Just as I recognize how potent these lessons would be for guiding students to understand language and rhetoric, I am also aware of how anemic they would be for helping kids to appreciate what led Lincoln to write this speech or its ongoing implications for our society. Given the centrality that the Gettysburg Address has to our fundamental conceptions of America, these English lessons are simply inadequate (or culturally inappropriate) for educating kids about the Address.
I’d gladly see some bright English teacher marching kids through the SAP lessons, but I would also want to see an equally insightful history teacher guiding these same students through a close historical reading—a very different animal—of this speech.
Close reading, as articulated by Common Core, requires students to engage text directly. They need to be able to read texts effectively—without relying on lots of intervening information and commentary. This is a valuable skills set that we want our children to have.

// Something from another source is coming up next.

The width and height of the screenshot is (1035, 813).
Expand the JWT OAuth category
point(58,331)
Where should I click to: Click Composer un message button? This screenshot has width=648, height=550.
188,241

But in history, a text’s words alone don’t matter much. Historians rarely read single texts, and they want to know not just what a text says but how it connects with other texts and what its implications have been. This speech arose from a great civil war, and it changed America (read Garry Wills’ wonderful book that shows how this Address resurrected and changed our attitude towards the Declaration of Independence, something that cannot be grasped with a literary close read alone).
The second issue that the debate over the Gettysburg Address lessons raises is over what role—if any—pre-reading should play in Common Core–aligned instruction. On that point, the SAP lessons contain some well-meaning but silly ideas about the role of knowledge in reading (this doesn’t harm the lessons and can easily be ignored). A truth that is self-evident about reading is that readers use what they know to interpret text. Yet the SAP lesson suggests that if we don’t talk about such information prior to reading, then we have leveled the playing field and given all students an equal chance to understand the lesson. This simply makes no sense. You can’t stop readers from using what they know, nor would you want to.
At the same time, just because readers use what they know doesn’t justify a fifteen-minute prior-knowledge lesson for every text. Indeed, pre-reading activities, when used at all, should give students as little preparation as required to engage with the text, particularly if the teacher is going to stay with a text long enough to promote a deep and appropriate understanding. Apt fortune-cookie wisdom: It is not where you start out but where you end up.
That means that while it’s acceptable to jump into a cold literary read of the Gettysburg Address, it is also perfectly appropriate to talk to students about the Declaration of Independence, what happened at Gettysburg, or about Pericles’s Oration—that is, as long as such discussions do not do the interpretive work for the students. And it is okay to bring those documents in at different points in the reading, such as between a first and second read.
In the end, the SAP lessons are a good example of literary close reading, but such lessons alone appear culturally insensitive in the land of history.
Tim Shanahan is a distinguished professor emeritus of urban education at the University of Illinois at Chicago, where he was the founding director of the Center for Literacy and the chair of the Department of Curriculum and Instruction. In 2006, he received a presidential appointment to serve on the advisory board of the National Institute for Literacy.